Protein structuromics: New observations for translational medicine research in lung cance

Abstract

Abstract Lung cancer, also known as lung carcinoma, is a malignant tumour of the lung caused by genetic damage to the DNA of airway cells, often exacerbated by cigarette smoking or inhalation of damaging chemicals. Despite advances in molecular biology and treatment, there are still many questions that need to be answered regarding lung cancer occurrence and the underlying mechanism. In this study, we assessed the protein structural features of 20 oncogene-related and 20 anti-oncogene-related proteins via protein sequences, folding rate, structural and dynamic analysis methods.
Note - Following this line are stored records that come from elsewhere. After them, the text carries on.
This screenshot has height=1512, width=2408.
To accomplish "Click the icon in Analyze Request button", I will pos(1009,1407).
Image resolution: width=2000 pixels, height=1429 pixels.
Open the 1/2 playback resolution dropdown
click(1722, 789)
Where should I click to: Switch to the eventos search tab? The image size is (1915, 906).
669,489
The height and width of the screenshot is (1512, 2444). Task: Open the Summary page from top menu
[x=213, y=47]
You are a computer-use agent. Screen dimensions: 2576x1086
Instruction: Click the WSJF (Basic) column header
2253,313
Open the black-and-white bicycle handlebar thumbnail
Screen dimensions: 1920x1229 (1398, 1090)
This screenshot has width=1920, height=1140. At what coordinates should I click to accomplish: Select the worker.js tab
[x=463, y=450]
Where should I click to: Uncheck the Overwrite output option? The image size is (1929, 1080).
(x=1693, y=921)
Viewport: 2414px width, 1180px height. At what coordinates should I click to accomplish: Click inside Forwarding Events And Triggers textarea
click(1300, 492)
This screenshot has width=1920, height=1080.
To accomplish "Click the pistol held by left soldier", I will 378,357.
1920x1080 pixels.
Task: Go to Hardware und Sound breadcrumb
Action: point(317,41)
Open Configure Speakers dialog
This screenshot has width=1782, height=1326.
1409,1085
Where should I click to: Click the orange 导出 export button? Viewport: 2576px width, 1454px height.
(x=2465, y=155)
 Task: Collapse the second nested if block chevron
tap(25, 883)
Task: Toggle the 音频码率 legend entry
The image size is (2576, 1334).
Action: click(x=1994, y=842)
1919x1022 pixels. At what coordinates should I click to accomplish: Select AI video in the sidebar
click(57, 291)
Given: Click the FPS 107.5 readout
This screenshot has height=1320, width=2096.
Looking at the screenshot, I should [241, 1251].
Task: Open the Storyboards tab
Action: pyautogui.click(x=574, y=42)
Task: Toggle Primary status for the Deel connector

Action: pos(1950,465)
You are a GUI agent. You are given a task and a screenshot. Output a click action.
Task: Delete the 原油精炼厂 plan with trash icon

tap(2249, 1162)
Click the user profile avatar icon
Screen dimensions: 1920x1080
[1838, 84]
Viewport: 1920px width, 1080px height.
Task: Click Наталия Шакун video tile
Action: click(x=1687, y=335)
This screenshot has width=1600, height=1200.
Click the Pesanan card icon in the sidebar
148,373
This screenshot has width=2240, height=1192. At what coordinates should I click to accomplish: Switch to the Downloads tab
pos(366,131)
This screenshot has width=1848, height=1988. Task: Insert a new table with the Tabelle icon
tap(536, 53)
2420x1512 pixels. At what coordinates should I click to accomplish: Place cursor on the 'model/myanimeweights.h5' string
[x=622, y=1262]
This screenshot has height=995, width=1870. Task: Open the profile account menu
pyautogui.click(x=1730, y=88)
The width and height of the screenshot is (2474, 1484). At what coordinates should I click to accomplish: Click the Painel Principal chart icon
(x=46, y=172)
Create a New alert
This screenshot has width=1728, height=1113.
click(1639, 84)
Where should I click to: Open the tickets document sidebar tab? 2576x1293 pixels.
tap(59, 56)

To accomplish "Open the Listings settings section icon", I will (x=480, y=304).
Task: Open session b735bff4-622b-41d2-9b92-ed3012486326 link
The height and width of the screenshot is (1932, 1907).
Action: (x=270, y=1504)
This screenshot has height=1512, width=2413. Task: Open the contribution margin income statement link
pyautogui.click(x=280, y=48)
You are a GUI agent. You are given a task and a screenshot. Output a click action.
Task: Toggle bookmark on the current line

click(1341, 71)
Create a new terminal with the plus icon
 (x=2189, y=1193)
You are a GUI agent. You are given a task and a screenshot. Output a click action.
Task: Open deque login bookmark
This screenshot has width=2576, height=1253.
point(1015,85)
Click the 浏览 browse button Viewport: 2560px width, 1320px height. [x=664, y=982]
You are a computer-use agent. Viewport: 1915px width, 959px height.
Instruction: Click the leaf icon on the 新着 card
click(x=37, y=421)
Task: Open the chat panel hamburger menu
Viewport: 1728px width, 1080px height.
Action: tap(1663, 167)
Our results directly indicated that oncogene-related group proteins show more stable-complex structures than anti-oncogene-related group proteins. When a tumour occurs or different treatments are administered, cell microenvironment changes in the lungs are always more complex than the normal situation. Additionally, oncogene-related proteins comprise more kinds of packet-type proteins than anti-oncogene-related proteins. Even if the structures of the two groups of proteins are disrupted, more unfavourable group proteins persist and refold faster to achieve their correct shape and perform their functions more quickly than favourable group proteins; thus, the former support cancer development. We hope that these analyses will contribute to the understanding of the developmental mechanism of lung cancer and inform the design of new treatments.